--- start Records provided ---
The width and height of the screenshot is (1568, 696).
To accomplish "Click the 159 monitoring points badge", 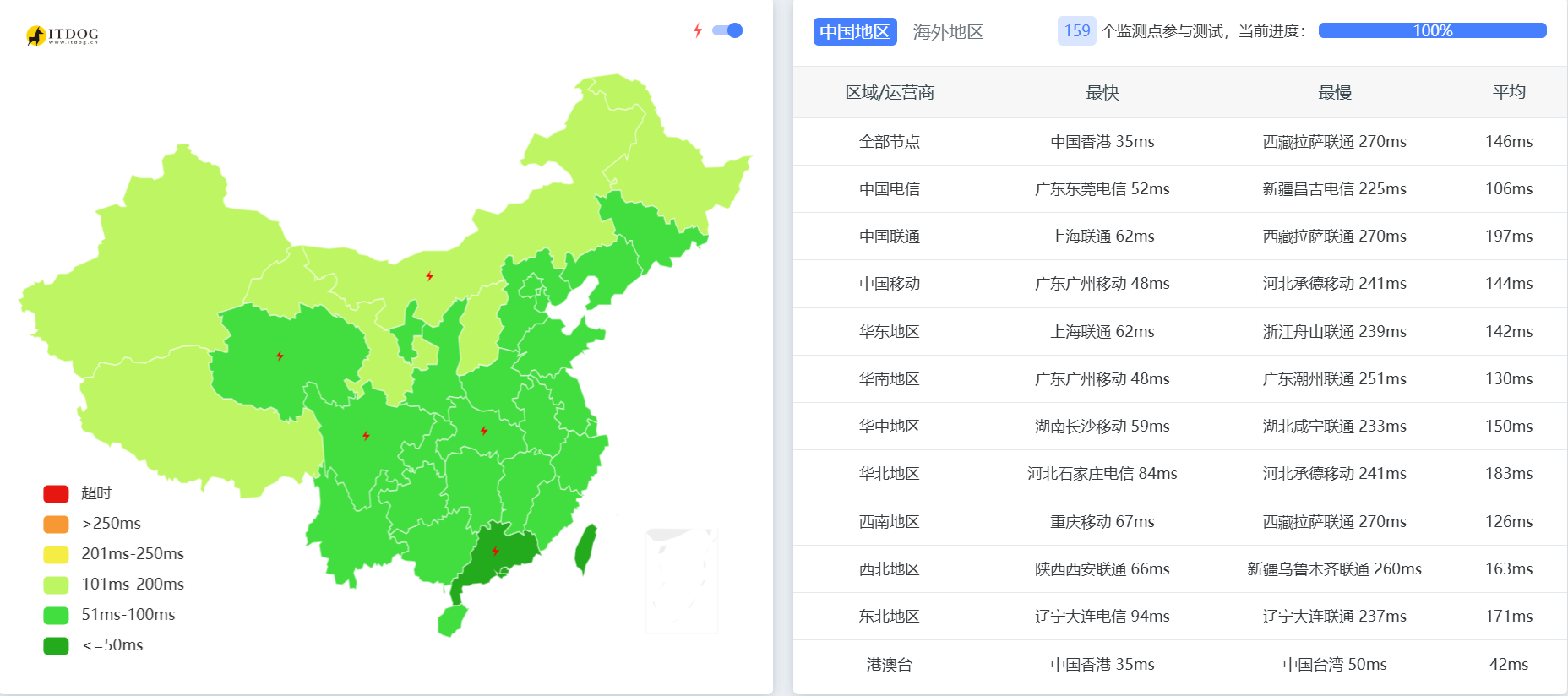I will pos(1076,31).
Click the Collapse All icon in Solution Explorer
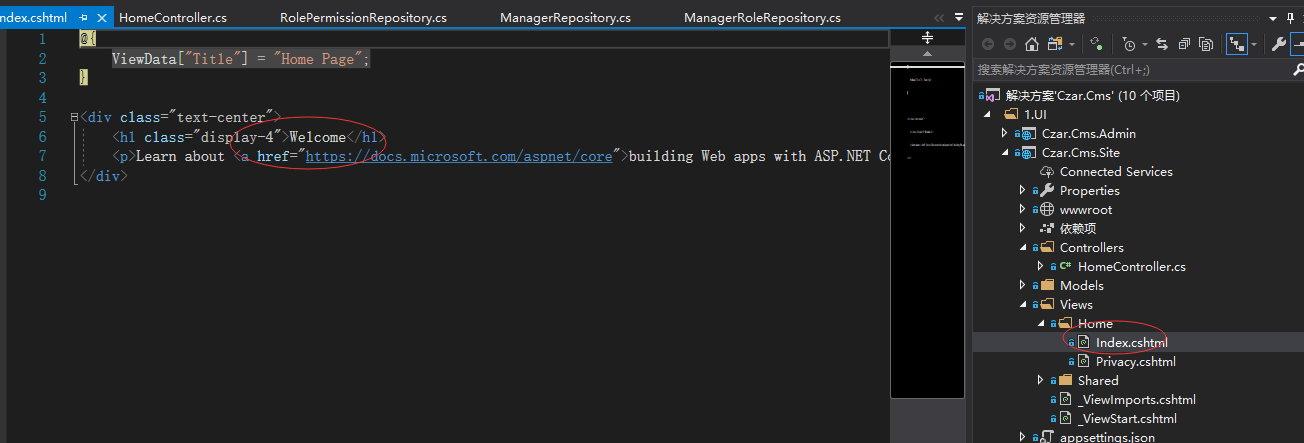 coord(1184,44)
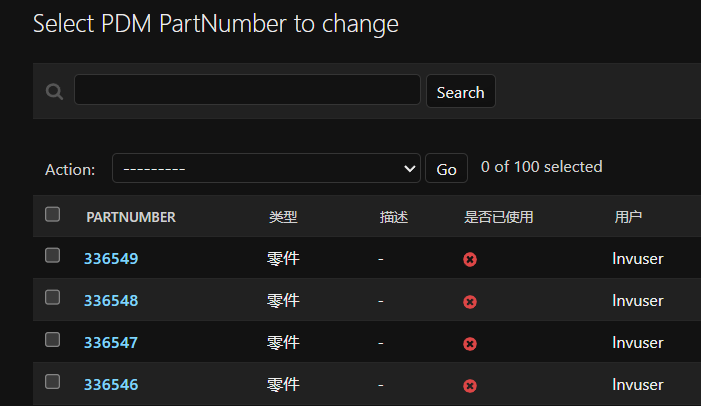The width and height of the screenshot is (701, 406).
Task: Click the red not-used icon for 336546
Action: 470,386
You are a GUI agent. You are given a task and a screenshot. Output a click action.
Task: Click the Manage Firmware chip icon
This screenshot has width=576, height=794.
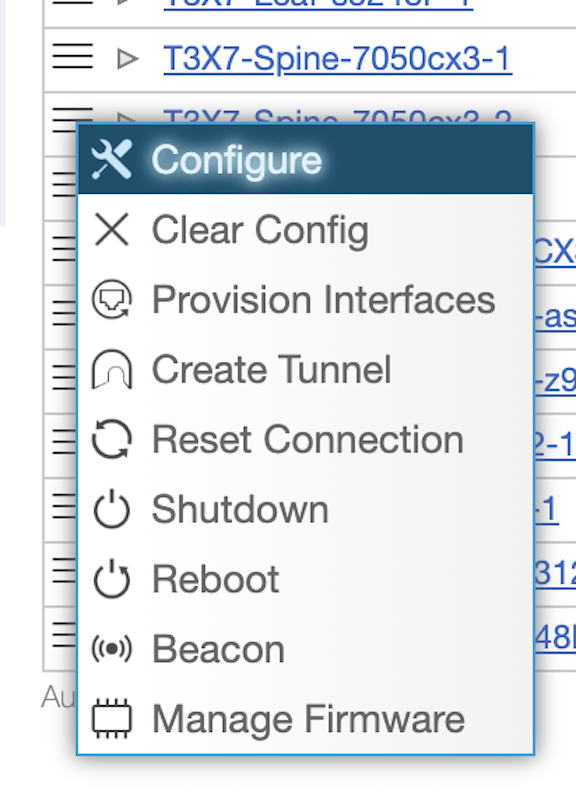click(111, 719)
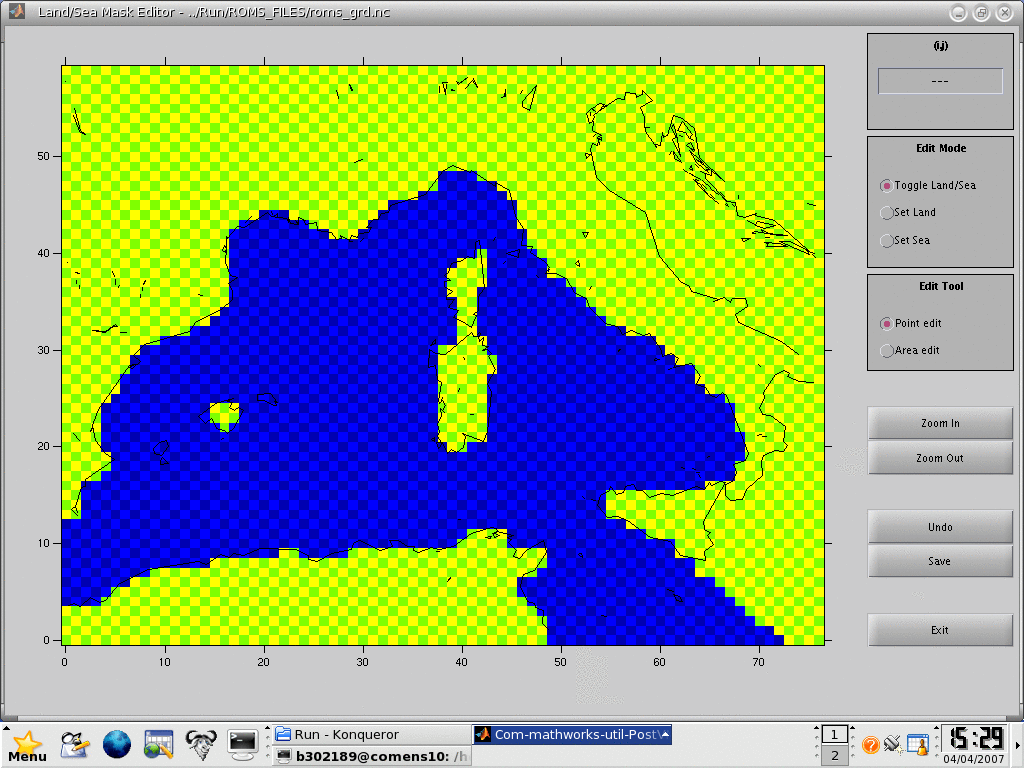Click the (i,j) coordinate display field
This screenshot has width=1024, height=768.
(x=940, y=81)
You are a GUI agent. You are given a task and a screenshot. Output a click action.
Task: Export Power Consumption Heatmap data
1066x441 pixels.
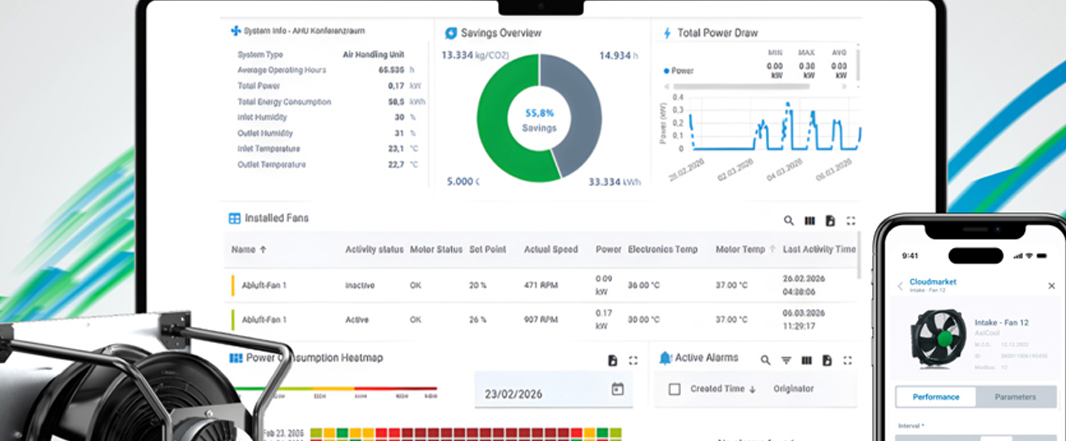(612, 360)
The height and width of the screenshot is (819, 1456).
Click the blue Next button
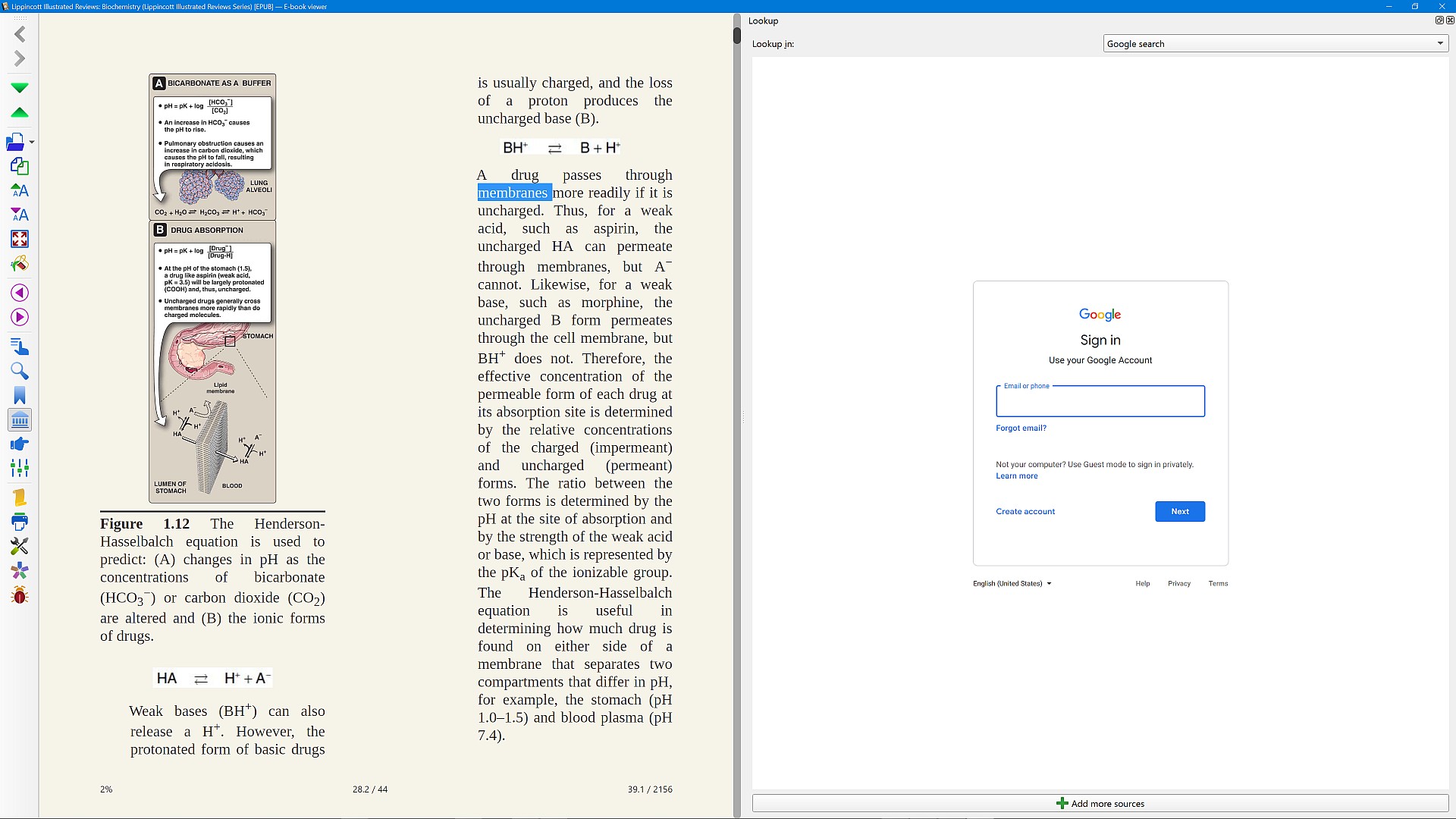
--- end Records provided ---
Copy the entries word for word, starting at the line that contains "The height and" and running through the end of the entries. Leave the pictures out.

The height and width of the screenshot is (819, 1456).
Click the blue Next button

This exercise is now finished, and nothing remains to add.